Long short-term memory (LSTM) is a type of recurrent neural network (RNN) aimed at dealing with the vanishing gradient problem present in traditional RNNs.  LSTM can be used to predict the next word in a sequence of words. The neural network takes a sequence of words as input and outputs a matrix of probability for each word from the dictionary to be the next word of the given sequence. The model learns how much similarity there is between each word or character and calculates the probability of each.


# **Assignment Instructions**


---
<br>

### **Introduction**

For this assignment, you will train a long short-term memory (LSTM) module that serves as a language model processing engine.  To train the model, report on its progress, and use it to generate text, the training process will generate a pair of files for each epoch completed and labeled for the corresponding epoch:

  *  **Losses**.  This file records the average loss calculated during the training for each epoch.  This file is used when plotting the loss curve.  This file takes the format of `losses_{epoch}.txt`.

  *  **Model**.  This is the LSTM model resulting from the training for each epoch.  This file takes the format of `lstm_model_{epoch}.pth`.

The time required to train the LSTM model is non-trivial.  It is possible&mdash;and almost certain&mdash;that your Colab runtime will time-out and disconnect before the model training is complete.  This will also delete any files in the Colab filespace.

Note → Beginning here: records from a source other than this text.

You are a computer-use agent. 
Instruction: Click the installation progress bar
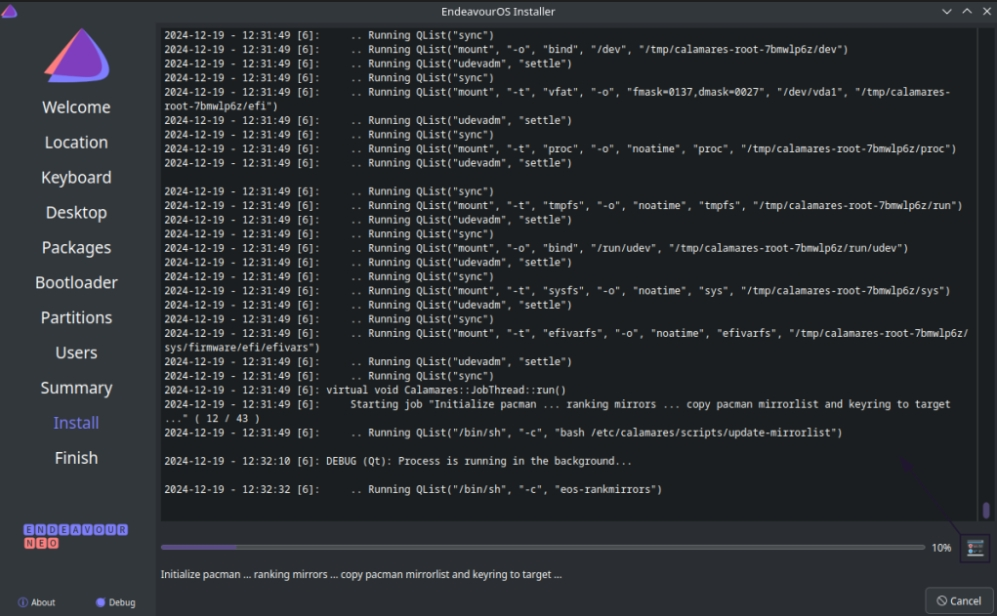[x=542, y=547]
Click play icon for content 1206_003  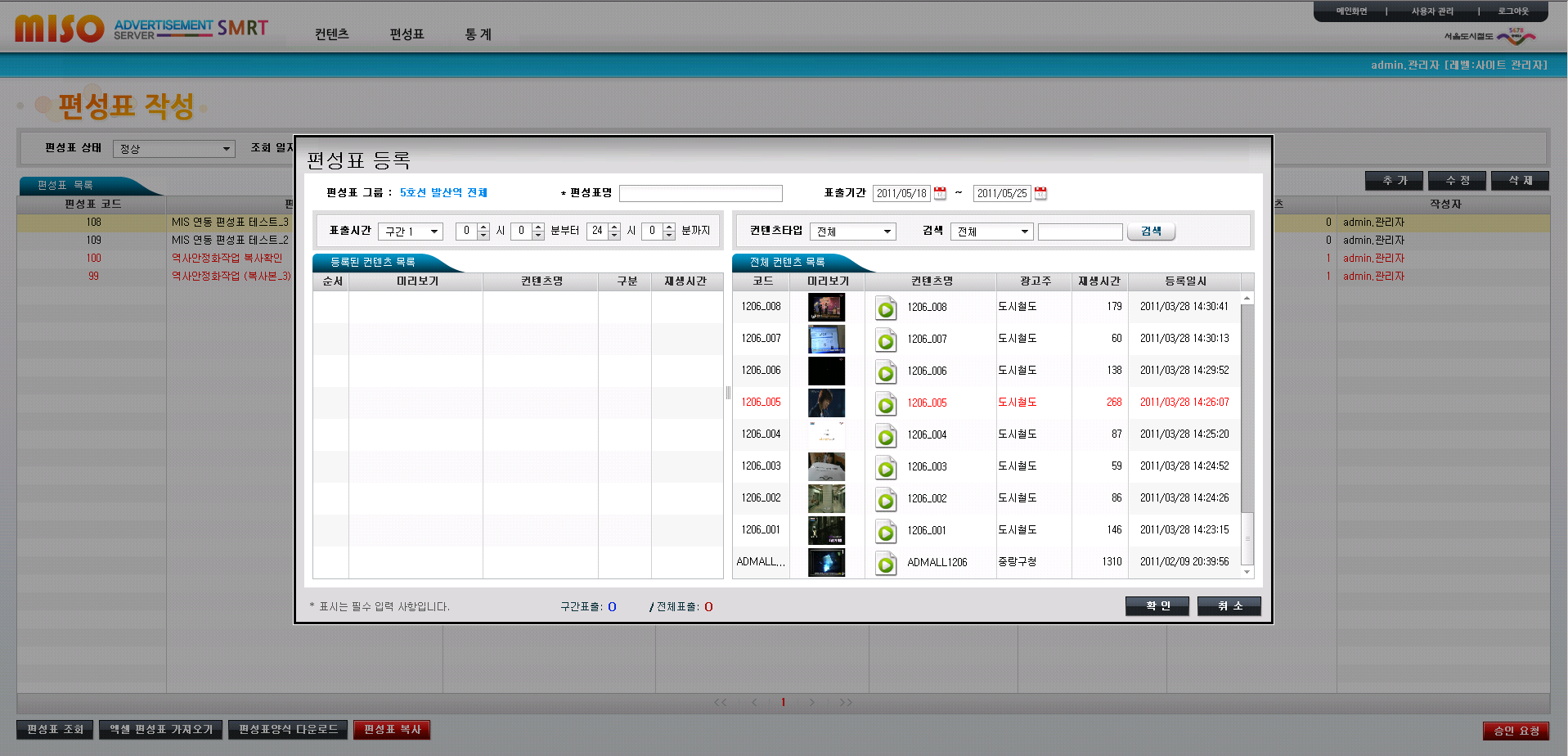pyautogui.click(x=886, y=469)
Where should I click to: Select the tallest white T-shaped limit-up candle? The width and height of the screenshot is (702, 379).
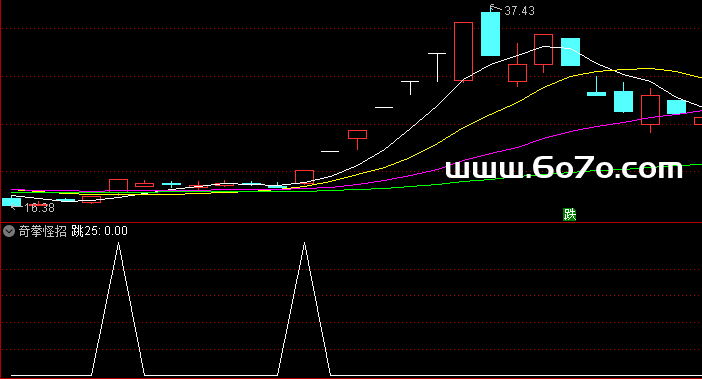pyautogui.click(x=437, y=67)
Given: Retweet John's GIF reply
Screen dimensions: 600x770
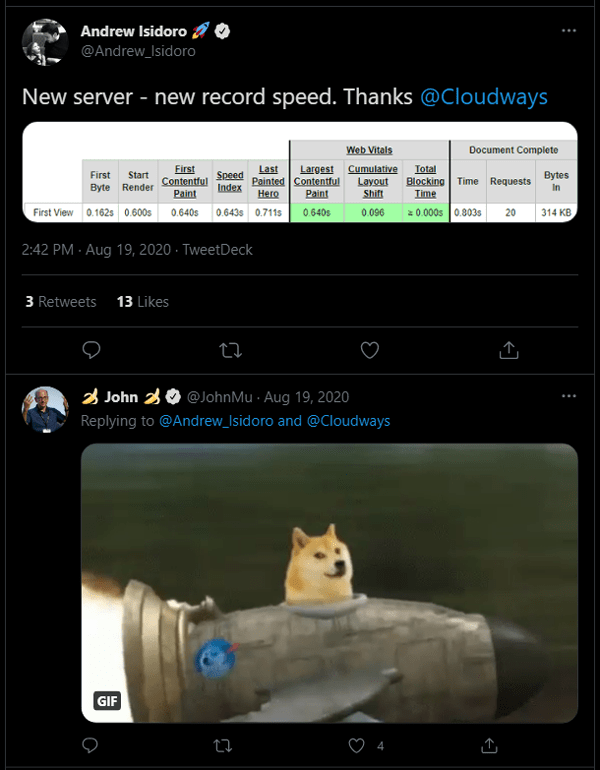Looking at the screenshot, I should 224,745.
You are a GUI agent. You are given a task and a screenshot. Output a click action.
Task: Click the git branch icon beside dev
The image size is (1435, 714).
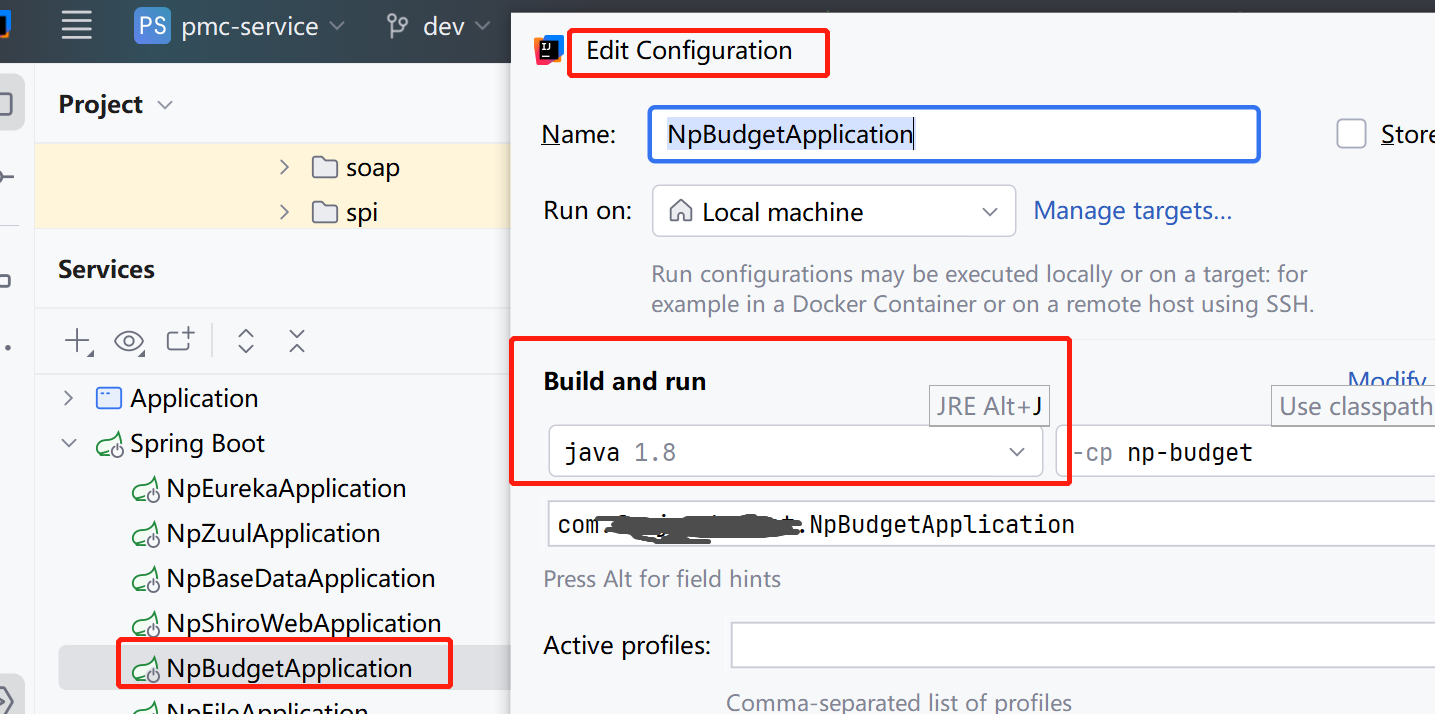[398, 26]
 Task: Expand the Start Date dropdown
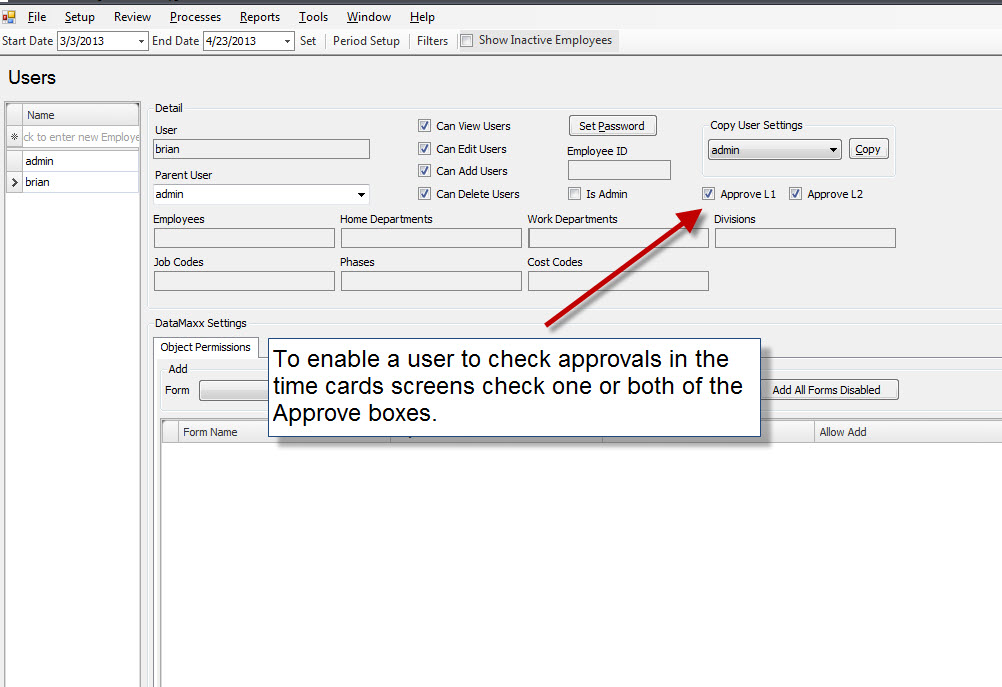pyautogui.click(x=141, y=41)
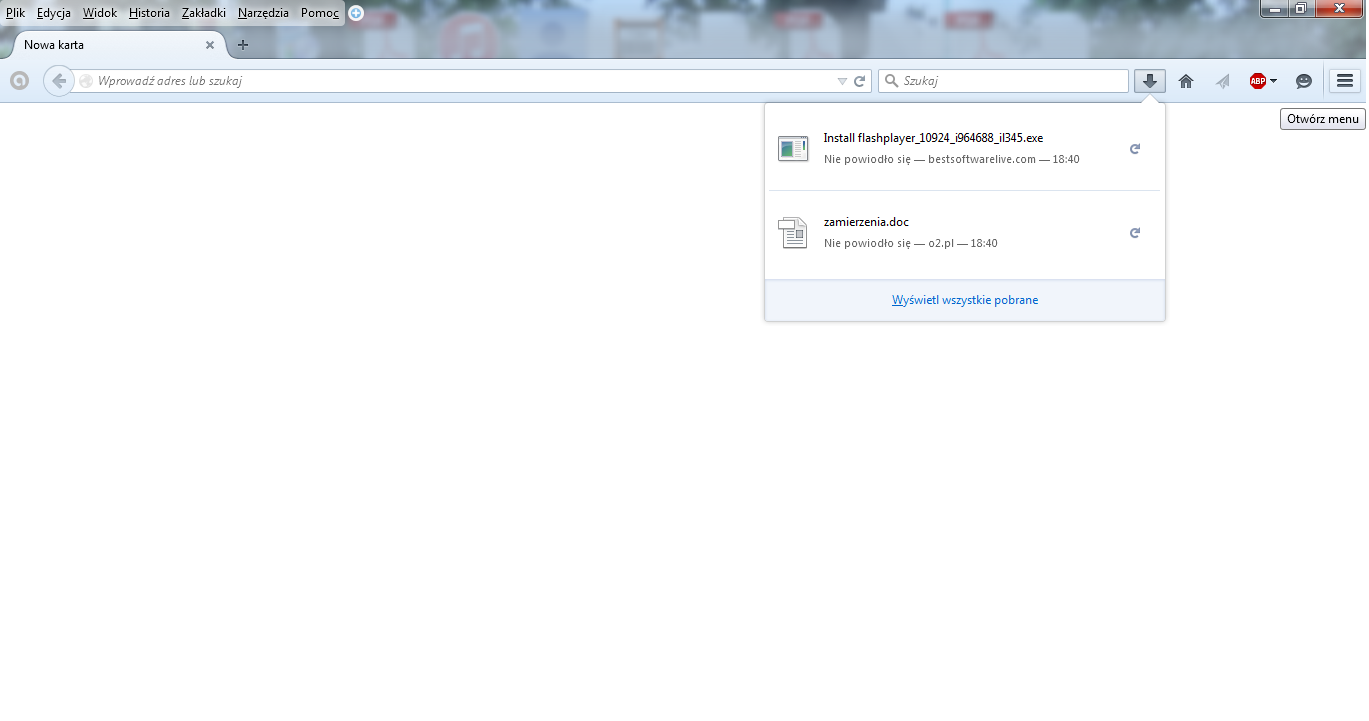
Task: Click the back arrow navigation button
Action: pos(59,81)
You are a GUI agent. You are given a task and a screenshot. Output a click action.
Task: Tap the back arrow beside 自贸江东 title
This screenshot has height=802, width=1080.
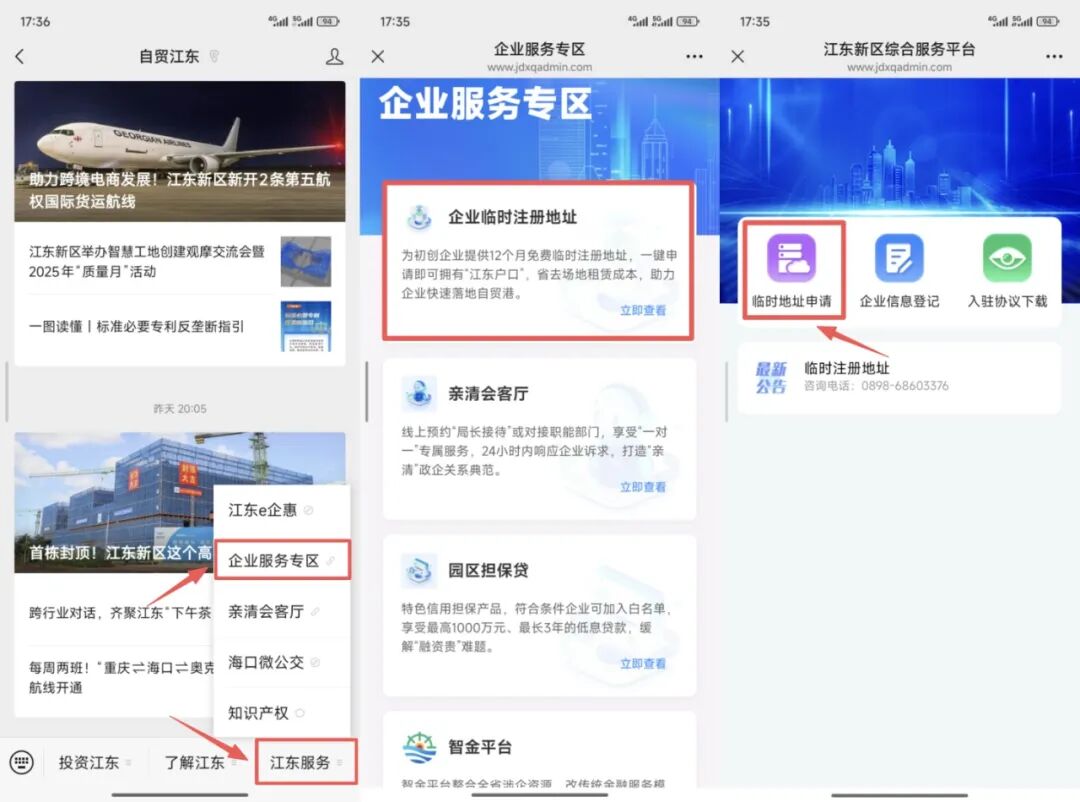[20, 57]
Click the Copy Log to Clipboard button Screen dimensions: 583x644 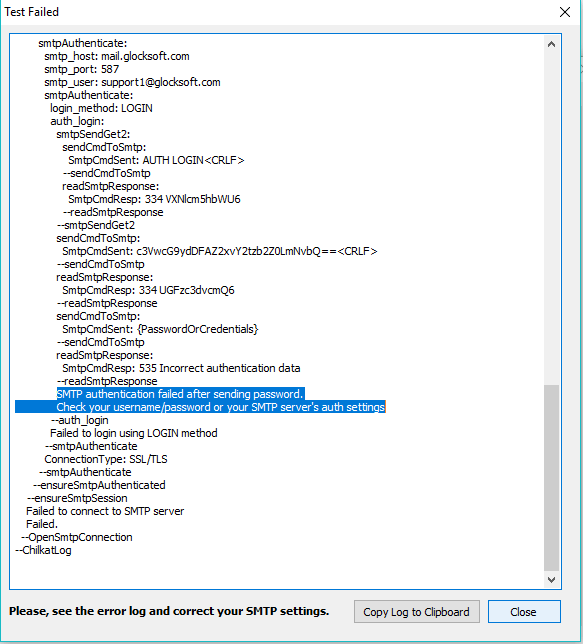pos(417,612)
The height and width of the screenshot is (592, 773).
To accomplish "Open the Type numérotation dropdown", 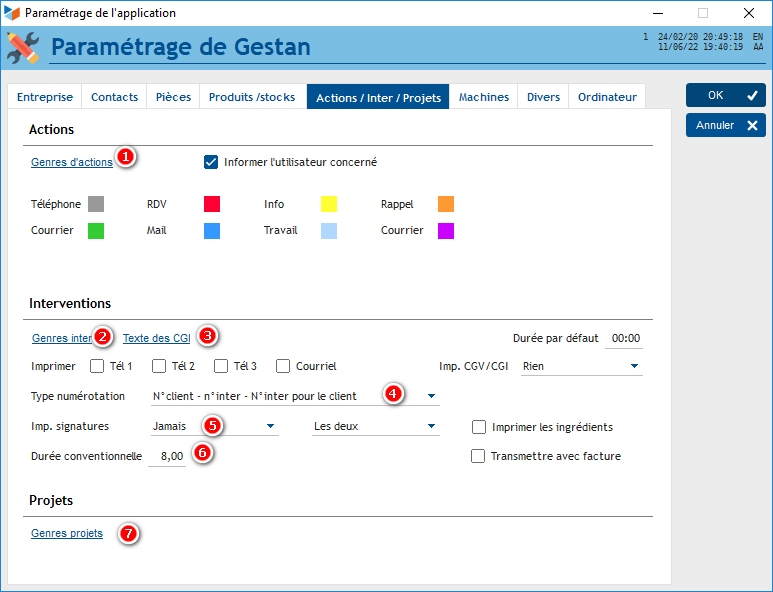I will click(x=431, y=396).
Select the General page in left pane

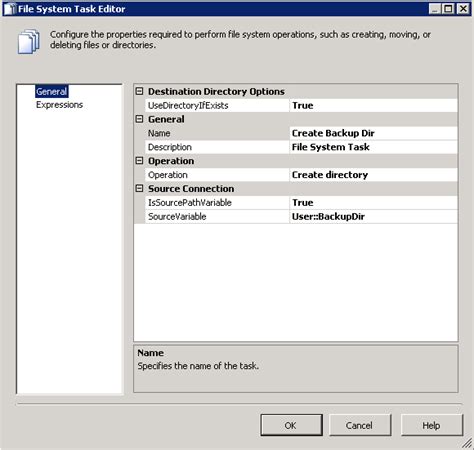pyautogui.click(x=52, y=91)
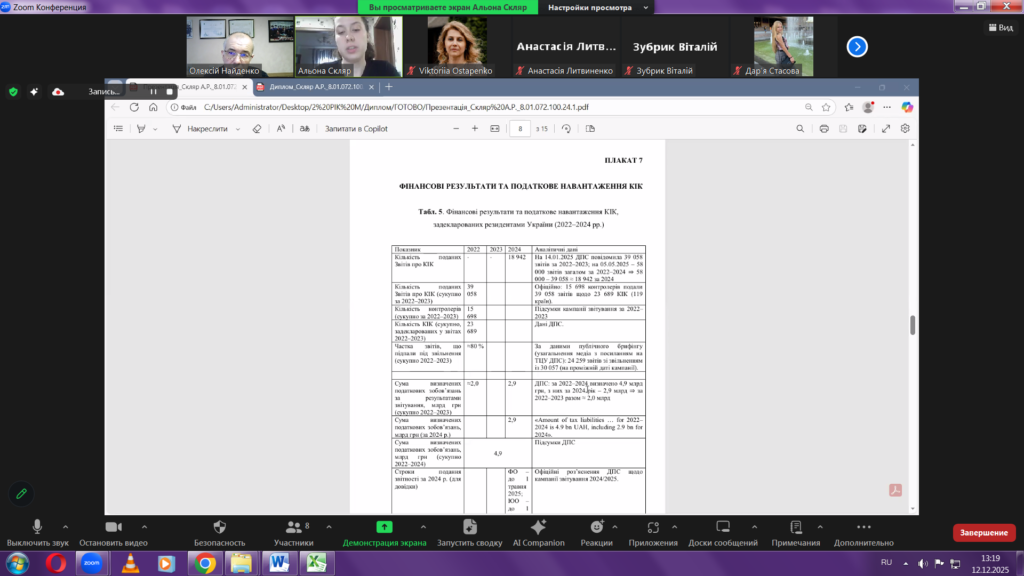The height and width of the screenshot is (576, 1024).
Task: Open the Participants panel
Action: point(293,526)
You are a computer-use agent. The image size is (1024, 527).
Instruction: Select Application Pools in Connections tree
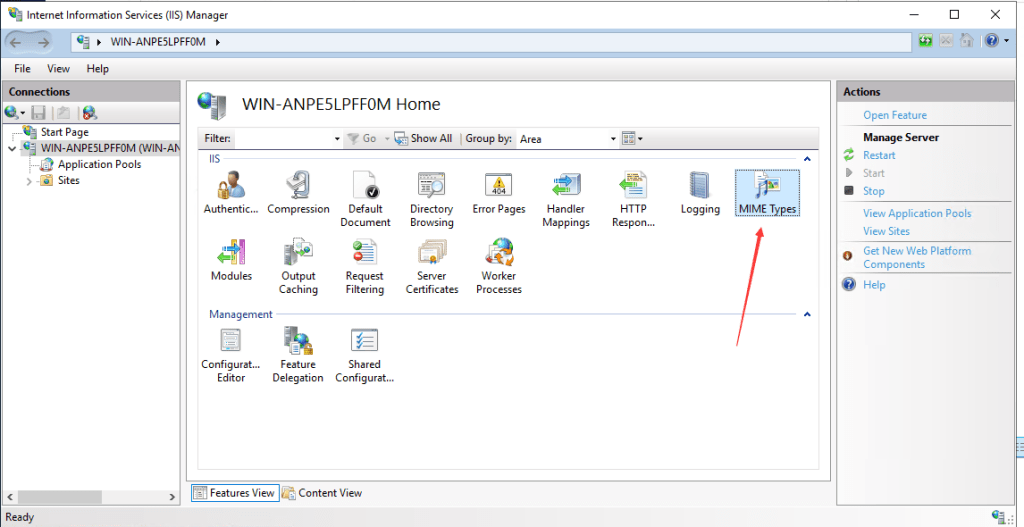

To remedy this problem, you will need to create a dedicated folder in your Google Drive that this Colab notebook can access and where it can read and write files.  This will ensure that the necessary files, especially the model file, will not be automatically deleted if, and when, the Colab runtime disconnects.  The set-up instructions below explain how to create the Google Drive folder.  If you follow these instructions, this Colab will automatically recognize and connect to the location.

<br>

---

<br>

### **Set-up Google Drive**

Complete these steps to create the necessary Google Drive folder for this assignment:

1.   Open your Google Drive.  This will put you in your `MyDrive` folder by default.
2.   Click the `+ New` button in the upper left corner.
3.   Select `New folder`.
4.   In the dialog box that appears, type the name of the folder:  `LING 581`
5.   Click `Create`.
6.   Open the new `LING 581` folder you just created.
7.   Click the `+ New` button in the upper left corner.
8.   Select `New folder`.
9.   In the dialog box that appears, type the name of the folder:  `LSTM`
10.   Click `Create`.

This will ensure that your Google Drive has the necessary file path specified in Code Step 3 below:

    directory_path = '/content/drive/MyDrive/LING 581/LSTM/'

With your Google Drive properly configured, your LSTM files will be preserved and the LSTM training can resume from the last completed epoch should it get interrupted before it completes.

**Note that when you run this Colab, you will be prompted to give access to your Google Drive so that the training can read and write files that will persist beyond the life of the runtime.**

<br>

---

<br>

### **Create the Assignment Report**

For this assignment, you will need the following resource:

*  `1 Nephi Chaps 1_4.txt`

To receive full credit for this assignment, you will need to create and submit the following:

1.   A report document that contains the full information and correct answers to the questions contained in Parts I, II, and III below.  Submit a PDF version of that document.  

  *  At the beginning of your report, include a short description of the text file.

  *  At the end of your report, provide a brief but detailed summary that includes:
      *   A concise overall analysis of the data from each step of your language processing.
      *   Your explanation of the value of using LSTM for natural language generation (NLG).
      *   What you learned by doing this assignment.  
      *   One suggestion for improving this assignment.
2.   The URL of your copy of the Colab notebook (with View permissions) with your data results.


<br>

### **Part I:  Train the Model**


---


**Complete these tasks:**

1. Copy the text file to the `MyDrive/LING 581/LSTM` folder you created in your Google Drive.  Ensure that there are no other files in this folder.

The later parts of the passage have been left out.